BEGIN Data for this exercise

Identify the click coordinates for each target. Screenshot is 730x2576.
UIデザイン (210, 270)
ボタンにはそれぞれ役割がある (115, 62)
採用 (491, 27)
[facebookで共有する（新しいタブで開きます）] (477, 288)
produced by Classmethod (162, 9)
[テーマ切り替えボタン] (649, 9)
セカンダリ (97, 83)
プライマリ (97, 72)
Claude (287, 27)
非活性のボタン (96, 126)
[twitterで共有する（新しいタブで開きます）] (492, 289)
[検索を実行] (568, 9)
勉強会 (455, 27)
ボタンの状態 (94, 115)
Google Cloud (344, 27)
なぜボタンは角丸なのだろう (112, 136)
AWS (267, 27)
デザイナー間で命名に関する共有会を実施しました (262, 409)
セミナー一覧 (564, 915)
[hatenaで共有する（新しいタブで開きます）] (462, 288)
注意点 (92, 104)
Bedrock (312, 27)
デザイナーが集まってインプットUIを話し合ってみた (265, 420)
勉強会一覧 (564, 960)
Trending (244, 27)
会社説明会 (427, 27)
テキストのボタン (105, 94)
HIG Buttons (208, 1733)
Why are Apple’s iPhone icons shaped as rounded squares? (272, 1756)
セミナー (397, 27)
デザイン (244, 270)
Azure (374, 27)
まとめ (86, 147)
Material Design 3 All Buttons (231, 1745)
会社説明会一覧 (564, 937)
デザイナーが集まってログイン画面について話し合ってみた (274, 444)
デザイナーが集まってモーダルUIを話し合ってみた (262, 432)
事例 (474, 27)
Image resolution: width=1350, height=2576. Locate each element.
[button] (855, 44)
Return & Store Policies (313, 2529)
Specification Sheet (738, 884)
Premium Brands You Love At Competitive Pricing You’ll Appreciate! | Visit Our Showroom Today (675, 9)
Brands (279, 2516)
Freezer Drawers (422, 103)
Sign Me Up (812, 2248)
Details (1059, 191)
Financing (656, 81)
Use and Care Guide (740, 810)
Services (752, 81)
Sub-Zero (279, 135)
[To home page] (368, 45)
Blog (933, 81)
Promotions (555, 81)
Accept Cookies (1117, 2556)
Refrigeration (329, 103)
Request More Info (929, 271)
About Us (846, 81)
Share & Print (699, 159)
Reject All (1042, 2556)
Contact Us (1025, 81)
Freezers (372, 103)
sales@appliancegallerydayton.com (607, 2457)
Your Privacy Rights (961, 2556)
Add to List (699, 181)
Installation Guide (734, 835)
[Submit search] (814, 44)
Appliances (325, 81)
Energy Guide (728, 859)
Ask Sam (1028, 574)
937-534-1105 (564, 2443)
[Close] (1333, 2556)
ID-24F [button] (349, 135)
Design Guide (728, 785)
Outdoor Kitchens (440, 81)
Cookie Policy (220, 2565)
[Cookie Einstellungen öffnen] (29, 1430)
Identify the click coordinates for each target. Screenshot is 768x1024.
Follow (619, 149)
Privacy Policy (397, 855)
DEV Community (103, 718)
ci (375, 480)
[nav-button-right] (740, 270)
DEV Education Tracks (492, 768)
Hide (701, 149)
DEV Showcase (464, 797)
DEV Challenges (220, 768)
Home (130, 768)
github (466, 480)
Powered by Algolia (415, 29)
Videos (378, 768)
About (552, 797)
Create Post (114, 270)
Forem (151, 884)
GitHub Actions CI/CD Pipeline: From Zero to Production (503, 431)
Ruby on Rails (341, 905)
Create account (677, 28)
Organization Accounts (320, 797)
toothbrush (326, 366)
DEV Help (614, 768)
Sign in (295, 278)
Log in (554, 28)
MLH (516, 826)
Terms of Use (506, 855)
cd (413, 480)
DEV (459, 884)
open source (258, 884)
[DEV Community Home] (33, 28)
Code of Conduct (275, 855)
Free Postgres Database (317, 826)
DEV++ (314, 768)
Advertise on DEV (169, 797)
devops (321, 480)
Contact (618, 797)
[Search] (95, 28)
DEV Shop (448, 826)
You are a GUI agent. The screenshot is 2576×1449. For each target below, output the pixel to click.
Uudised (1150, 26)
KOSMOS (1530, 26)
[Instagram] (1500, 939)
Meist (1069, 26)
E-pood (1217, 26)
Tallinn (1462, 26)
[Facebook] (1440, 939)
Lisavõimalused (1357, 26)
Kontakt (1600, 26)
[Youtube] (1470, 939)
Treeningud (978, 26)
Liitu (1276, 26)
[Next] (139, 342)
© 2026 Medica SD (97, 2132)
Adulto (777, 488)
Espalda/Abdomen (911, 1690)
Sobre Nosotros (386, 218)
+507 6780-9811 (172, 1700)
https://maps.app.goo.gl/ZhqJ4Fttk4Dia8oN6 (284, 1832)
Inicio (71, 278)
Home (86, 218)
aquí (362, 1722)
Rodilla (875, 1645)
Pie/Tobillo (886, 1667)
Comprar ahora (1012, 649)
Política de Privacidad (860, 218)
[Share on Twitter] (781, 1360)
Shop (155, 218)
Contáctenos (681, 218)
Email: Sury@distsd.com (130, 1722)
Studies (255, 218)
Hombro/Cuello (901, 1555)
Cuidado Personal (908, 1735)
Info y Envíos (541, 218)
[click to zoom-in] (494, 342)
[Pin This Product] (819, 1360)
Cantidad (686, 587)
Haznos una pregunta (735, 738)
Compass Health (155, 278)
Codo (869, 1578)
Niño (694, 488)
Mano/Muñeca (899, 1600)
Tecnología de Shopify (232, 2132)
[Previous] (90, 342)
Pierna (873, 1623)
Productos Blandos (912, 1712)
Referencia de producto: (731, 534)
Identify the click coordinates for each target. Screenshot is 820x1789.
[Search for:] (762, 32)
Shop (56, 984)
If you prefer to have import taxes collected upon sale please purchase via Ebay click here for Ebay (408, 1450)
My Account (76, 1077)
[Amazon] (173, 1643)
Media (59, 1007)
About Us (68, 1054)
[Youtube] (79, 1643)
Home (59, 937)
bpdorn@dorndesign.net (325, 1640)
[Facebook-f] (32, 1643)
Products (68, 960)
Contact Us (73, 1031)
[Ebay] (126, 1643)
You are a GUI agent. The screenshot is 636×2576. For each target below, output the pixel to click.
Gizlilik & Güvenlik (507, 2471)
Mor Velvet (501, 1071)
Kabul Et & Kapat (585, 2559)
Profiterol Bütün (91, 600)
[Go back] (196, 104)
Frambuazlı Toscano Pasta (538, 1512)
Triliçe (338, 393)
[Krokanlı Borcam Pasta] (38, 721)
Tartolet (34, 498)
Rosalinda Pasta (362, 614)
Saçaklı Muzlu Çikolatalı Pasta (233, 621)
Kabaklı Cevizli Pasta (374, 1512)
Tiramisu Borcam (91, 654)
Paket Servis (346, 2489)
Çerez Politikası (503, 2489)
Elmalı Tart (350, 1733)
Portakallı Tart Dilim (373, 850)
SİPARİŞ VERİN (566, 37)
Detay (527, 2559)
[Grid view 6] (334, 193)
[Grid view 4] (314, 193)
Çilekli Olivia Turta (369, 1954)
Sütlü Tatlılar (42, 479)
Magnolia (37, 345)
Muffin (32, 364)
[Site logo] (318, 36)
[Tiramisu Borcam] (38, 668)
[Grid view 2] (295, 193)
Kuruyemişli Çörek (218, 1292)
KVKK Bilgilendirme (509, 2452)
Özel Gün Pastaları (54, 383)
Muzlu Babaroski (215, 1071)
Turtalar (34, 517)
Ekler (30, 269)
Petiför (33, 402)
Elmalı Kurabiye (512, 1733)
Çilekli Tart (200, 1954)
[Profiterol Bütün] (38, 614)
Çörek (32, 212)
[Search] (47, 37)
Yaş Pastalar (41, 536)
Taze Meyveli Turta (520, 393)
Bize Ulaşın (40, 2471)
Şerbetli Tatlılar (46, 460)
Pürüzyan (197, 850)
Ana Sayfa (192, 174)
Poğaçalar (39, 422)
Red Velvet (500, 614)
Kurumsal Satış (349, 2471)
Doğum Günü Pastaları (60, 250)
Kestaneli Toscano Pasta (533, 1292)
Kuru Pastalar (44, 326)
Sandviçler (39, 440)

END Data for this exercise

Try it: Taking the entries from their first line through the line with "Freezers (372, 103)", inclusive, restate each line word for word and give nothing else.

Answer to this exercise:
Identify the click coordinates for each target. Screenshot is 730x2576.
UIデザイン (210, 270)
ボタンにはそれぞれ役割がある (115, 62)
採用 (491, 27)
[facebookで共有する（新しいタブで開きます）] (477, 288)
produced by Classmethod (162, 9)
[テーマ切り替えボタン] (649, 9)
セカンダリ (97, 83)
プライマリ (97, 72)
Claude (287, 27)
非活性のボタン (96, 126)
[twitterで共有する（新しいタブで開きます）] (492, 289)
[検索を実行] (568, 9)
勉強会 (455, 27)
ボタンの状態 (94, 115)
Google Cloud (344, 27)
なぜボタンは角丸なのだろう (112, 136)
AWS (267, 27)
デザイナー間で命名に関する共有会を実施しました (262, 409)
セミナー一覧 (564, 915)
[hatenaで共有する（新しいタブで開きます）] (462, 288)
注意点 (92, 104)
Bedrock (312, 27)
デザイナーが集まってインプットUIを話し合ってみた (265, 420)
勉強会一覧 (564, 960)
Trending (244, 27)
会社説明会 (427, 27)
テキストのボタン (105, 94)
HIG Buttons (208, 1733)
Why are Apple’s iPhone icons shaped as rounded squares? (272, 1756)
セミナー (397, 27)
デザイン (244, 270)
Azure (374, 27)
まとめ (86, 147)
Material Design 3 All Buttons (231, 1745)
会社説明会一覧 (564, 937)
デザイナーが集まってログイン画面について話し合ってみた (274, 444)
デザイナーが集まってモーダルUIを話し合ってみた (262, 432)
事例 (474, 27)
Image resolution: width=1350, height=2576. Locate each element.
[button] (855, 44)
Return & Store Policies (313, 2529)
Specification Sheet (738, 884)
Premium Brands You Love At Competitive Pricing You’ll Appreciate! | Visit Our Showroom Today (675, 9)
Brands (279, 2516)
Freezer Drawers (422, 103)
Sign Me Up (812, 2248)
Details (1059, 191)
Financing (656, 81)
Use and Care Guide (740, 810)
Services (752, 81)
Sub-Zero (279, 135)
[To home page] (368, 45)
Blog (933, 81)
Promotions (555, 81)
Accept Cookies (1117, 2556)
Refrigeration (329, 103)
Request More Info (929, 271)
About Us (846, 81)
Share & Print (699, 159)
Reject All (1042, 2556)
Contact Us (1025, 81)
Freezers (372, 103)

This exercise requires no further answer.